Convert the listing below into a JSON list of strings, one string per line. Leave out blank lines.

| Listing of locating words and elements |
★ ★ ★

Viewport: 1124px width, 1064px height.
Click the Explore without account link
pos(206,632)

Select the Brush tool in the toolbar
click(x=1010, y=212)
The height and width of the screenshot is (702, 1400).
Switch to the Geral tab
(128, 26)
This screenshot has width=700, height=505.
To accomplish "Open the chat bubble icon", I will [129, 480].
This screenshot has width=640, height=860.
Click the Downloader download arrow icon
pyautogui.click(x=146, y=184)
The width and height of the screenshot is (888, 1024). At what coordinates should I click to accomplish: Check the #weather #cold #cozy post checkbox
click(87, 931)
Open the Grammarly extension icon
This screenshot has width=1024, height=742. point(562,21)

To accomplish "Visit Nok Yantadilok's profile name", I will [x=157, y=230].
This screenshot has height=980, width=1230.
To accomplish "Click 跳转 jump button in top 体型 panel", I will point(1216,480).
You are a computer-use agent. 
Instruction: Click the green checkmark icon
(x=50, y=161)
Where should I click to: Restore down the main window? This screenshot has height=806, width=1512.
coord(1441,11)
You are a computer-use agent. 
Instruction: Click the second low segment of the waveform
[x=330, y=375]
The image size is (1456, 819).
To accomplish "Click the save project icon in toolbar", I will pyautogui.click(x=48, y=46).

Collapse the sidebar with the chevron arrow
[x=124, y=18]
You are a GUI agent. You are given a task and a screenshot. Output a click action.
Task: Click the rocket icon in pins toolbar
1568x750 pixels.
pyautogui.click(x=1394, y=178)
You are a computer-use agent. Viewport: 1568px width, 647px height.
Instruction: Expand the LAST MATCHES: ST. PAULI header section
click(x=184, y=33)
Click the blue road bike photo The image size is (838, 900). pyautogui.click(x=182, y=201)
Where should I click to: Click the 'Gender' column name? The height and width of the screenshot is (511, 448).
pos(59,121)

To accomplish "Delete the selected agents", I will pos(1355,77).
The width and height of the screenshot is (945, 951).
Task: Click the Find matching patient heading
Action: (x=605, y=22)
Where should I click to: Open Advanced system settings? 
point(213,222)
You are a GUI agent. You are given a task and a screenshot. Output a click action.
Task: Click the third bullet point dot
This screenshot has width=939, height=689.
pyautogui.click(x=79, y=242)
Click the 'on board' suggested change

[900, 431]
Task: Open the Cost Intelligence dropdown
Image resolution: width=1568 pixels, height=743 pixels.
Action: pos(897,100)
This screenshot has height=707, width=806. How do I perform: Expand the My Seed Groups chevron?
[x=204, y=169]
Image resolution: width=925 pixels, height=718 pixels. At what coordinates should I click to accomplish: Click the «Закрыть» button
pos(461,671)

★ ★ ★

| THE RESULT |
[
  "Viewport: 1124px width, 1064px height.",
  "Click the Explore without account link",
  "pos(206,632)",
  "Select the Brush tool in the toolbar",
  "click(x=1010, y=212)",
  "The height and width of the screenshot is (702, 1400).",
  "Switch to the Geral tab",
  "(128, 26)",
  "This screenshot has width=700, height=505.",
  "To accomplish \"Open the chat bubble icon\", I will [129, 480].",
  "This screenshot has width=640, height=860.",
  "Click the Downloader download arrow icon",
  "pyautogui.click(x=146, y=184)",
  "The width and height of the screenshot is (888, 1024). At what coordinates should I click to accomplish: Check the #weather #cold #cozy post checkbox",
  "click(87, 931)",
  "Open the Grammarly extension icon",
  "This screenshot has width=1024, height=742. point(562,21)",
  "To accomplish \"Visit Nok Yantadilok's profile name\", I will [x=157, y=230].",
  "This screenshot has height=980, width=1230.",
  "To accomplish \"Click 跳转 jump button in top 体型 panel\", I will point(1216,480).",
  "You are a computer-use agent. ",
  "Instruction: Click the green checkmark icon",
  "(x=50, y=161)",
  "Where should I click to: Restore down the main window? This screenshot has height=806, width=1512.",
  "coord(1441,11)",
  "You are a computer-use agent. ",
  "Instruction: Click the second low segment of the waveform",
  "[x=330, y=375]",
  "The image size is (1456, 819).",
  "To accomplish \"Click the save project icon in toolbar\", I will pyautogui.click(x=48, y=46).",
  "Collapse the sidebar with the chevron arrow",
  "[x=124, y=18]",
  "You are a GUI agent. You are given a task and a screenshot. Output a click action.",
  "Task: Click the rocket icon in pins toolbar",
  "1568x750 pixels.",
  "pyautogui.click(x=1394, y=178)",
  "You are a computer-use agent. Viewport: 1568px width, 647px height.",
  "Instruction: Expand the LAST MATCHES: ST. PAULI header section",
  "click(x=184, y=33)",
  "Click the blue road bike photo The image size is (838, 900). pyautogui.click(x=182, y=201)",
  "Where should I click to: Click the 'Gender' column name? The height and width of the screenshot is (511, 448).",
  "pos(59,121)",
  "To accomplish \"Delete the selected agents\", I will pos(1355,77).",
  "The width and height of the screenshot is (945, 951).",
  "Task: Click the Find matching patient heading",
  "Action: (x=605, y=22)",
  "Where should I click to: Open Advanced system settings? ",
  "point(213,222)",
  "You are a GUI agent. You are given a task and a screenshot. Output a click action.",
  "Task: Click the third bullet point dot",
  "This screenshot has width=939, height=689.",
  "pyautogui.click(x=79, y=242)",
  "Click the 'on board' suggested change",
  "[900, 431]",
  "Task: Open the Cost Intelligence dropdown",
  "Image resolution: width=1568 pixels, height=743 pixels.",
  "Action: pos(897,100)",
  "This screenshot has height=707, width=806. How do I perform: Expand the My Seed Groups chevron?",
  "[x=204, y=169]",
  "Image resolution: width=925 pixels, height=718 pixels. At what coordinates should I click to accomplish: Click the «Закрыть» button",
  "pos(461,671)"
]